In writing some apps for some APP-V 5 performance testing, I stumbled on a problem that was at least new to me.
I know that in App-V 5 the client will only run Virtual Services under the Local System account. But I didn’t know that it totally ignored the others, I thought it captured them and just changed the account. It doesn’t do that. It will only capture services that are set to run under the Local System account.
This is very odd, since if you use Visual Studio 2013 and create a new software project in C# for a service, the sample code that Microsoft provides developers on MSDN to create a service is set to run under the Local Service account. So we aren’t talking legacy code here. Meaning that Microsoft’s App-V 5 doesn’t capture its own sample app.
In the days of old, virtual services could be run under any credentials. During one of the App-V 4.6 releases (SP1 or SP2, I don’t remember), the sequencer changed and although it would capture the service and service account, the sequencer GUI was changed to no longer allow us to change the account on the Sequencer editor tab. This, while not ideal, was OK. It was rare that you would actually need to change the account, but if you did you just needed to think about it in advance and change it in the Windows Services Manager while in monitoring mode. And you would only do this if you had a good reason AND knew the app well enough to know if changing the account would work.
Back to App-V 5. Because the client will only run services under the Local System account now, I guess the sequencer guys decided to only capture those services set to run under Local System. ALL OTHER SERVICES ARE SILENTLY IGNORED. No warning, no nothing. Yes I can get those services to run virtually in most cases, but:
- I have to know that a service is missing.
- I have to re-try the sequence and, while in monitoring mode, change the service logon account using the Windows Services Manager.
- I have to figure out how to test if this causes a problem.

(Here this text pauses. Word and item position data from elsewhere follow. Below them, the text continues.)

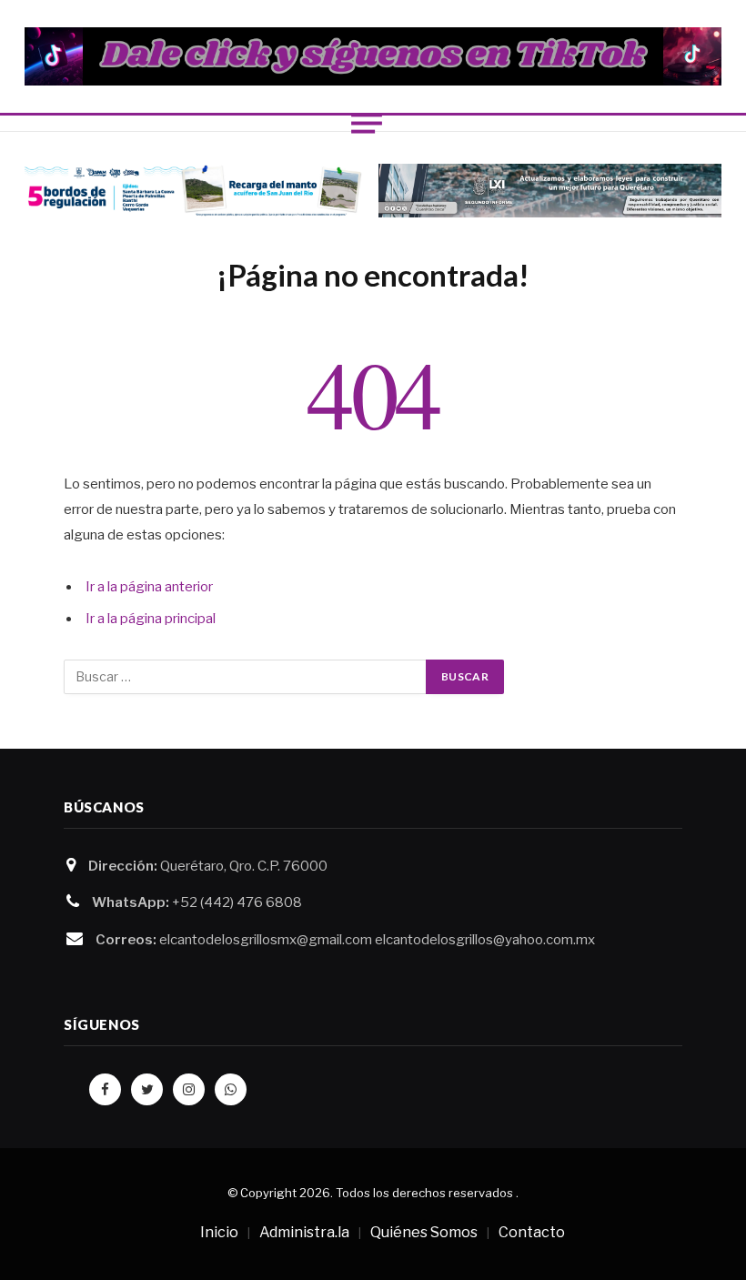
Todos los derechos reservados (424, 1192)
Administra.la (304, 1232)
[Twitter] (147, 1089)
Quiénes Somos (424, 1232)
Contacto (532, 1232)
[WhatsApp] (231, 1089)
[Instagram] (189, 1089)
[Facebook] (105, 1089)
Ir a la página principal (151, 618)
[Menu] (366, 123)
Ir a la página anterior (149, 587)
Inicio (219, 1232)
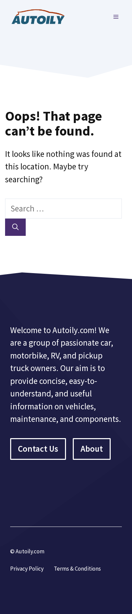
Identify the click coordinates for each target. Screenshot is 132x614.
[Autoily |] (40, 16)
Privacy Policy (27, 568)
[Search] (15, 227)
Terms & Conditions (77, 568)
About (92, 448)
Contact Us (38, 448)
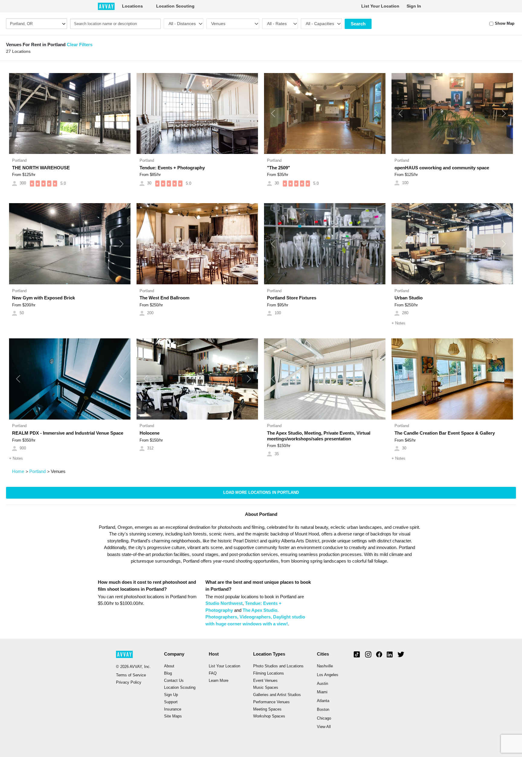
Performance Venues (271, 702)
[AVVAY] (106, 6)
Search (358, 23)
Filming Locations (268, 673)
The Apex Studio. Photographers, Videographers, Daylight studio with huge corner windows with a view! (255, 617)
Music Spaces (265, 687)
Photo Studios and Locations (278, 666)
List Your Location (380, 6)
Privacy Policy (128, 682)
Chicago (324, 718)
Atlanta (323, 701)
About (169, 666)
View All (324, 727)
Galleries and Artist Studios (277, 695)
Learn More (218, 681)
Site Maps (173, 716)
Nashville (325, 666)
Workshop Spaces (269, 716)
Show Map (504, 23)
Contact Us (174, 681)
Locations (132, 6)
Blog (168, 673)
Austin (322, 684)
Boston (323, 709)
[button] (18, 113)
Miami (322, 692)
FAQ (213, 673)
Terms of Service (131, 675)
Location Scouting (175, 6)
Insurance (172, 709)
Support (171, 702)
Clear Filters (79, 44)
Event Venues (265, 681)
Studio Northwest (224, 603)
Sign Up (171, 695)
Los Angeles (327, 675)
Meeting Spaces (267, 709)
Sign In (414, 6)
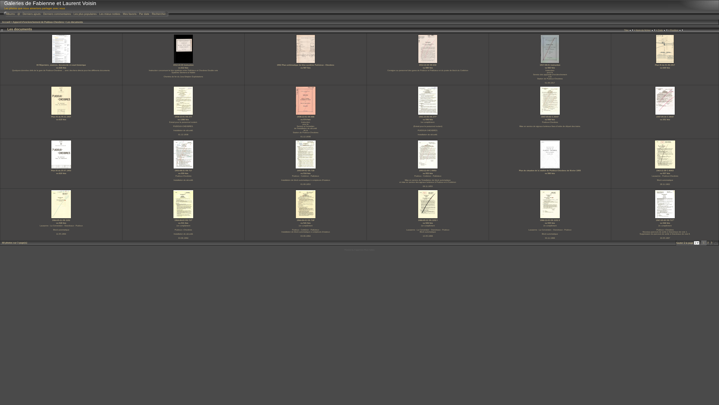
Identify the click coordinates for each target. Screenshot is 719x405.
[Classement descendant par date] (667, 30)
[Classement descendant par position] (682, 30)
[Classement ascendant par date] (664, 30)
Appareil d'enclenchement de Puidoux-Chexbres (38, 22)
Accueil (6, 22)
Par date (144, 13)
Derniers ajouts (32, 13)
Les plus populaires (85, 13)
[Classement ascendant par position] (680, 30)
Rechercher (159, 13)
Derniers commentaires (57, 13)
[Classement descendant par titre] (632, 30)
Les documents (74, 22)
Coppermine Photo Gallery (364, 250)
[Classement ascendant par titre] (630, 30)
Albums (10, 13)
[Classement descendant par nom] (655, 30)
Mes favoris (129, 13)
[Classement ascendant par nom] (652, 30)
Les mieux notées (109, 13)
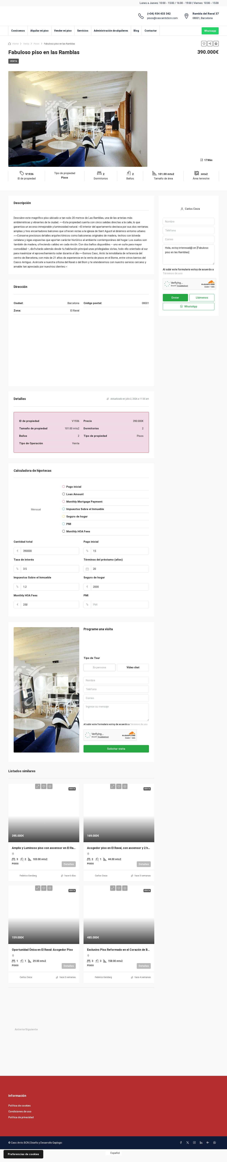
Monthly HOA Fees (25, 595)
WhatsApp (190, 306)
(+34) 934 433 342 (159, 13)
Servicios (82, 30)
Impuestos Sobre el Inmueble (32, 577)
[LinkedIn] (202, 1142)
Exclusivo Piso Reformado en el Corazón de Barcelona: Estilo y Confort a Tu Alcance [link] (143, 949)
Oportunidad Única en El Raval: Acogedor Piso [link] (42, 949)
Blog (136, 30)
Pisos (36, 43)
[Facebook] (182, 1142)
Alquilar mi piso (39, 30)
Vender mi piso (63, 30)
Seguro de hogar (94, 577)
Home (15, 43)
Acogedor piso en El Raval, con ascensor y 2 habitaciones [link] (125, 848)
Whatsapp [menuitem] (210, 30)
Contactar (151, 30)
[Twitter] (188, 1142)
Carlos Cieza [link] (101, 875)
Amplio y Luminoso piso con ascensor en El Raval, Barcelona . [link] (52, 848)
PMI (86, 595)
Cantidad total (23, 541)
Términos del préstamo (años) (103, 559)
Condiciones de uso (19, 1111)
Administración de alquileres (111, 30)
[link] (43, 815)
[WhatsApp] (215, 1142)
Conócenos (18, 30)
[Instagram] (195, 1142)
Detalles (69, 864)
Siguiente (31, 1029)
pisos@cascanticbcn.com (162, 18)
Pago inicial (91, 541)
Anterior (20, 1029)
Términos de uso (139, 724)
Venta (26, 43)
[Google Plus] (209, 1142)
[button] (204, 43)
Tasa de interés (24, 559)
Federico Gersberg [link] (28, 875)
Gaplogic (57, 1142)
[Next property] (97, 1029)
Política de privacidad (21, 1117)
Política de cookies (19, 1105)
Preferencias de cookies (23, 1154)
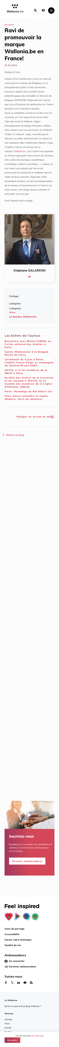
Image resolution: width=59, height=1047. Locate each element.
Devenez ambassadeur (22, 966)
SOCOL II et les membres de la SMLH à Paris (26, 371)
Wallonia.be (19, 151)
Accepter (12, 1040)
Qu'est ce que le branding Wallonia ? (23, 1006)
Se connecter (17, 960)
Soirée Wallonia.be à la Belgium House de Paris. (27, 353)
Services (9, 1013)
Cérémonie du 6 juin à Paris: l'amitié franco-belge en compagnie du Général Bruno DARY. (29, 362)
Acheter (8, 1019)
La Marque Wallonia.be (23, 316)
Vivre (12, 312)
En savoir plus (38, 1036)
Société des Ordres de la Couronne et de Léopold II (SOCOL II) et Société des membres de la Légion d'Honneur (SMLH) (29, 382)
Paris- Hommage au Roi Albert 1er (28, 391)
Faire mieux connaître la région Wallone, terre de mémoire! (26, 397)
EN (33, 1029)
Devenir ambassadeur (27, 861)
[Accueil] (14, 9)
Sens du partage (15, 928)
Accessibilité (12, 934)
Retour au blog (15, 434)
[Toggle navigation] (51, 10)
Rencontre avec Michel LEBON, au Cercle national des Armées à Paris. (28, 344)
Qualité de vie (13, 945)
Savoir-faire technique (18, 939)
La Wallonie (11, 1000)
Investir (8, 1027)
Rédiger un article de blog (35, 416)
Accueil (9, 24)
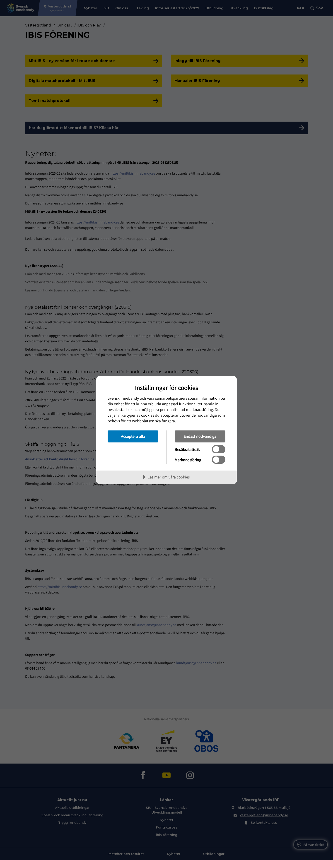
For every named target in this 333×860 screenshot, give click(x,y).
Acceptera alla (133, 436)
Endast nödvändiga (200, 436)
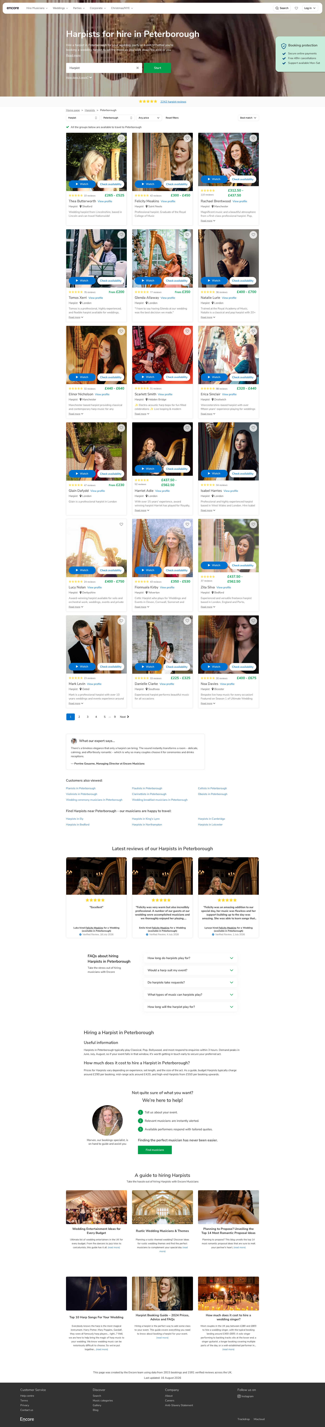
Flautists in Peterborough (147, 788)
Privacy (24, 1405)
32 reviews (89, 388)
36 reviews (222, 292)
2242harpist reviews (173, 102)
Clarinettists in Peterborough (149, 794)
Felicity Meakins (94, 927)
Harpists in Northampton (147, 824)
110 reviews (207, 194)
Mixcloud (259, 1419)
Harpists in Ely (74, 819)
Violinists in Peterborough (81, 794)
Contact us (26, 1410)
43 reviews (155, 581)
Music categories (103, 1400)
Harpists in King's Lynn (146, 819)
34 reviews (222, 485)
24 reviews (89, 581)
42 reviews (155, 195)
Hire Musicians (35, 8)
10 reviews (89, 195)
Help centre (27, 1396)
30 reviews (222, 678)
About (168, 1396)
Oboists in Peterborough (212, 794)
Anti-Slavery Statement (179, 1405)
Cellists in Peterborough (212, 788)
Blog (95, 1410)
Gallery (97, 1405)
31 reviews (155, 388)
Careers (169, 1400)
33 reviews (155, 678)
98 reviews (222, 388)
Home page (73, 110)
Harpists (90, 110)
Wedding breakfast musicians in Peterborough (160, 800)
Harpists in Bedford (77, 824)
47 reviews (89, 485)
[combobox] (83, 118)
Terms (24, 1400)
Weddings (59, 8)
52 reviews (140, 484)
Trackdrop (243, 1419)
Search (284, 8)
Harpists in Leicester (210, 824)
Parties (77, 8)
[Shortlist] (296, 8)
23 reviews (89, 678)
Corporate (96, 8)
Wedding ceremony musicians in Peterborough (94, 800)
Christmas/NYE (120, 8)
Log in (308, 8)
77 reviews (155, 292)
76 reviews (89, 292)
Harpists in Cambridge (211, 819)
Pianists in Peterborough (80, 788)
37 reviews (206, 580)
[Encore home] (13, 8)
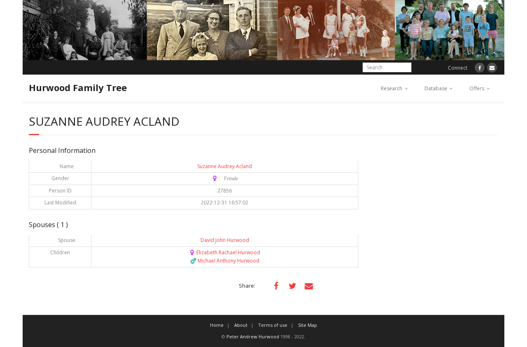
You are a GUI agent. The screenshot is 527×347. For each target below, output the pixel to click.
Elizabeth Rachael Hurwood (224, 252)
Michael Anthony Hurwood (224, 260)
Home (217, 325)
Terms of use (272, 325)
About (240, 325)
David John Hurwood (225, 240)
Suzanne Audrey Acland (224, 166)
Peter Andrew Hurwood (252, 336)
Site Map (307, 325)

It is that first bullet that is the problem. At a minimum, the sequencer should put up a warning in the report. Something like the DCOM warning would help an awful lot. Much better would be to just capture the service, changing the logon account for the service, and then warn me. That would kill off the second bullet above. Best would be to support virtual services under any account, but I guess that I can live without that.
Yeah, I still have that third bullet. But that legitimately is my problem and not Microsoft’s.